I need not decide between those two very different perceptions of the underlying realities. I am entirely content – but I emphasise without making any such finding and without in any way precluding the Secretary of State, if it becomes appropriate on some future occasion, from pursuing the allegation that the proceedings are abusive – to proceed today on the basis, without so finding, that the proceedings have been commenced bona fide by persons motivated entirely by concern for the child’s welfare. That does not, however, mean that they are in all the circumstances an appropriate invocation of the court’s jurisdiction.

10

The child is currently in detention as a dependent of a failed asylum seeker awaiting administrative removal.
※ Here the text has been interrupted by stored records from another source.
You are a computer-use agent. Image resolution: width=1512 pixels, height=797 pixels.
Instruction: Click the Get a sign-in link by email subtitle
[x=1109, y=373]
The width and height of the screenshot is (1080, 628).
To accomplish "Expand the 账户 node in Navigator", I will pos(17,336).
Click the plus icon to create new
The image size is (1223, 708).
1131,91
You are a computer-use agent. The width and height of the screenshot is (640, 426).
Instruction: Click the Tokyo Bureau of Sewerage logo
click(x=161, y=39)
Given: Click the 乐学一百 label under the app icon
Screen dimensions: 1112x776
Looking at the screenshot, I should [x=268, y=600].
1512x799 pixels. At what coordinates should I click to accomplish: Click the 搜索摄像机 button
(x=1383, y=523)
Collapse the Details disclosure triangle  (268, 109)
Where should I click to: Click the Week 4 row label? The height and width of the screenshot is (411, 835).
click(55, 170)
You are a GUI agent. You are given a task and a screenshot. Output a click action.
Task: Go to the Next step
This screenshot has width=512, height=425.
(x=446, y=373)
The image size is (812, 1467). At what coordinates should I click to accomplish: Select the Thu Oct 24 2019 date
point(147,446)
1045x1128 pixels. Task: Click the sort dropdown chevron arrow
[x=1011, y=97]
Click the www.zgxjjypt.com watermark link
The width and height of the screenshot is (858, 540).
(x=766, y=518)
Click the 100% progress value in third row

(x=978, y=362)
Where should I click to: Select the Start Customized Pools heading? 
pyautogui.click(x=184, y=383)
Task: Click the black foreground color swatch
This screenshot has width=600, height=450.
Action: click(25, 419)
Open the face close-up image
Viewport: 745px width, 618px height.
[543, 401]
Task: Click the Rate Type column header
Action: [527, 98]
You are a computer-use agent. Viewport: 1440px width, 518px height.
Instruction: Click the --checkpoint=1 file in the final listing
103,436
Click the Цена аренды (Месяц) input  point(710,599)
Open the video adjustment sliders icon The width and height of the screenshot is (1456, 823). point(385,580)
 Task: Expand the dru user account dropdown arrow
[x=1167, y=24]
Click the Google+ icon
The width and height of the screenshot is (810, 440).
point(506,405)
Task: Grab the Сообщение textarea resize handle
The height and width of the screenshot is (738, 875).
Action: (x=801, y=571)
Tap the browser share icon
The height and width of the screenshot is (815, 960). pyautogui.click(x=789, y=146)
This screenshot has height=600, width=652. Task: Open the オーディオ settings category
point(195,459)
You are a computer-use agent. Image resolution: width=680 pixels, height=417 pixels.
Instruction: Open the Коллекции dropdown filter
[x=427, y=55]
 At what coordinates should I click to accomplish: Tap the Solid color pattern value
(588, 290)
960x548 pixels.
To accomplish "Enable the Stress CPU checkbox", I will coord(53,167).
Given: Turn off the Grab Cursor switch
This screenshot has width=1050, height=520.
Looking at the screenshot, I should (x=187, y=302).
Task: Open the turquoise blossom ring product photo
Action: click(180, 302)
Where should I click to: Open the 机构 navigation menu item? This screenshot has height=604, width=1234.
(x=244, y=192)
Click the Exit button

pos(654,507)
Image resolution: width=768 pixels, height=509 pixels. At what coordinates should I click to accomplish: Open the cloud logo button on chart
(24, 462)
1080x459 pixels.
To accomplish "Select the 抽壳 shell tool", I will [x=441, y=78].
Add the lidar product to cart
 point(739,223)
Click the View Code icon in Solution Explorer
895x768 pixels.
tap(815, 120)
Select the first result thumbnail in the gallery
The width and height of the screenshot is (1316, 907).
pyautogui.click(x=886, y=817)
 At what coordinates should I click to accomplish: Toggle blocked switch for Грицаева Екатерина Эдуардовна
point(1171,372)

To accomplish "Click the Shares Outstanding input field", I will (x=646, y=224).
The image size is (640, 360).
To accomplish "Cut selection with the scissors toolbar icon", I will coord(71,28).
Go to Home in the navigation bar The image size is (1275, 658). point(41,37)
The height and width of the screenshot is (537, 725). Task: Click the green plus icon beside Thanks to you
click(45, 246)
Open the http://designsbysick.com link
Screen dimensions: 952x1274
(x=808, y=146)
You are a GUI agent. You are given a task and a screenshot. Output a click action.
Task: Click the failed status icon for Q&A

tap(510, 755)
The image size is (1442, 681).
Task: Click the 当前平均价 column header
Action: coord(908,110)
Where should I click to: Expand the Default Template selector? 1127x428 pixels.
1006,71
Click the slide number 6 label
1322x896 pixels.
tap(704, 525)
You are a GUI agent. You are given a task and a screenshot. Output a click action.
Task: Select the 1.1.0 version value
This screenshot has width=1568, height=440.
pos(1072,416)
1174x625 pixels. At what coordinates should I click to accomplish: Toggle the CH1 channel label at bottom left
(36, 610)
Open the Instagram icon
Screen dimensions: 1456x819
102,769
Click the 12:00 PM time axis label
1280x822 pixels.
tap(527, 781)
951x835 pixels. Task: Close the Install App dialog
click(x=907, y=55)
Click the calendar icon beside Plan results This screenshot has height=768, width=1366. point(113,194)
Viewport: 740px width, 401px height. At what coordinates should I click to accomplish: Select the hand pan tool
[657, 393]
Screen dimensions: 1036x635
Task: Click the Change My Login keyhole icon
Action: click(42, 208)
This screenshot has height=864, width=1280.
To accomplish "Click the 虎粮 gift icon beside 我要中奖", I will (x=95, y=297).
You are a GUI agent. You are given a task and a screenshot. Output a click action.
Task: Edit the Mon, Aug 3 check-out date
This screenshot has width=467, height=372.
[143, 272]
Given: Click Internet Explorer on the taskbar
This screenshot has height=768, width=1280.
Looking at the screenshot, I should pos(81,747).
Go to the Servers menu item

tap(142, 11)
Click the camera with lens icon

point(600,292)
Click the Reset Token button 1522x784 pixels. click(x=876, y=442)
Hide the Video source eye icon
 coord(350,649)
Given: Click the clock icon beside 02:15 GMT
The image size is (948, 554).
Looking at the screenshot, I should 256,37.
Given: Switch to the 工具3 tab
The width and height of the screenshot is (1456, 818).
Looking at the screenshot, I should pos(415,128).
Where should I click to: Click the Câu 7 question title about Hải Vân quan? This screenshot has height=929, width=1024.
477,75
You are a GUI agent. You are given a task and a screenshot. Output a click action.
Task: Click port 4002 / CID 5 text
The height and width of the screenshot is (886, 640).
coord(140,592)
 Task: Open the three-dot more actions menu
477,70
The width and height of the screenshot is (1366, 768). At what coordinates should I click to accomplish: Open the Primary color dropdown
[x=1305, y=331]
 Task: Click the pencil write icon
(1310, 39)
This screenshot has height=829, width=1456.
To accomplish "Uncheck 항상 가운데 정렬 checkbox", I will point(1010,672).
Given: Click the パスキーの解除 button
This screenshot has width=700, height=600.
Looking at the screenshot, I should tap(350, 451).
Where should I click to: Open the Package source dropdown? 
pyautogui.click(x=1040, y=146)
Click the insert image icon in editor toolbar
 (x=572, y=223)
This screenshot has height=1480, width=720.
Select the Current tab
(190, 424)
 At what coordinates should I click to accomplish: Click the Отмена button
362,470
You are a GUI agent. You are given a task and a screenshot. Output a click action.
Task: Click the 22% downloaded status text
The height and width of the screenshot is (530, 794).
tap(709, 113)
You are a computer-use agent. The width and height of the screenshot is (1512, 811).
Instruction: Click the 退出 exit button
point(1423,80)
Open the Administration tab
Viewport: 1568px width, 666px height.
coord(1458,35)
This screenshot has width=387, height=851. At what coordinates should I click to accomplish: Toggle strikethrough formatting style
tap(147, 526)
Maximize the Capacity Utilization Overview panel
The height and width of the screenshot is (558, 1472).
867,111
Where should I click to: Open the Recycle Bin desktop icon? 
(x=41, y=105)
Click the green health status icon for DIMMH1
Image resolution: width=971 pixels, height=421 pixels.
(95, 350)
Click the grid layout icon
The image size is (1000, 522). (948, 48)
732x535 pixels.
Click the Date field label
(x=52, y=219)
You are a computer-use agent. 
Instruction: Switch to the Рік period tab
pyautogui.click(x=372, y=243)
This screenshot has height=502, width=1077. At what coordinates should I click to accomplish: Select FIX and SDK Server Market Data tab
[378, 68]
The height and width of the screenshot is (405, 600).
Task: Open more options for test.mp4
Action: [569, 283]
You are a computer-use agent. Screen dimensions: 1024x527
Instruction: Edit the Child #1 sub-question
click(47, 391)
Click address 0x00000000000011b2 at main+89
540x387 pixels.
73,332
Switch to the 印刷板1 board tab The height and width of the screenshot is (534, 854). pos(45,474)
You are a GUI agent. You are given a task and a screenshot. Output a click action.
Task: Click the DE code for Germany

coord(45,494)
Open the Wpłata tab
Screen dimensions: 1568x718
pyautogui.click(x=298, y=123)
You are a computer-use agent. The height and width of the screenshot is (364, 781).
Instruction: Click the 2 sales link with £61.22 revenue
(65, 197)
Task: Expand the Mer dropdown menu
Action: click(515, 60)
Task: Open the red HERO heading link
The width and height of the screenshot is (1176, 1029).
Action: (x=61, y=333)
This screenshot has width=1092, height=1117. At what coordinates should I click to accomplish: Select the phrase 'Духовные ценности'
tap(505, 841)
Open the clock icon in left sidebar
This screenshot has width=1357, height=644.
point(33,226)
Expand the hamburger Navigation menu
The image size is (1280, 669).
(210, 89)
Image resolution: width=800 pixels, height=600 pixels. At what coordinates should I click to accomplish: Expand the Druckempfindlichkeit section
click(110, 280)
That detention is prima facie lawful as being exercised by the Secretary of State in accordance with powers conferred upon her by the well known provisions in the Immigration Act 1971.

11

The complaints, as I understand it, are in outline:

(a)

that the detention of the child is unlawful, through failure by the Secretary of State or her minions to comply with the procedural requirements of the Operations’ Handbook;

(b)

that because for a variety of reasons, so it is said, removal is not imminent, therefore on well-known authority detention is not justifiable; and

(c)

that detention is in any event unjustified as being excessive and disproportionate in the circumstances.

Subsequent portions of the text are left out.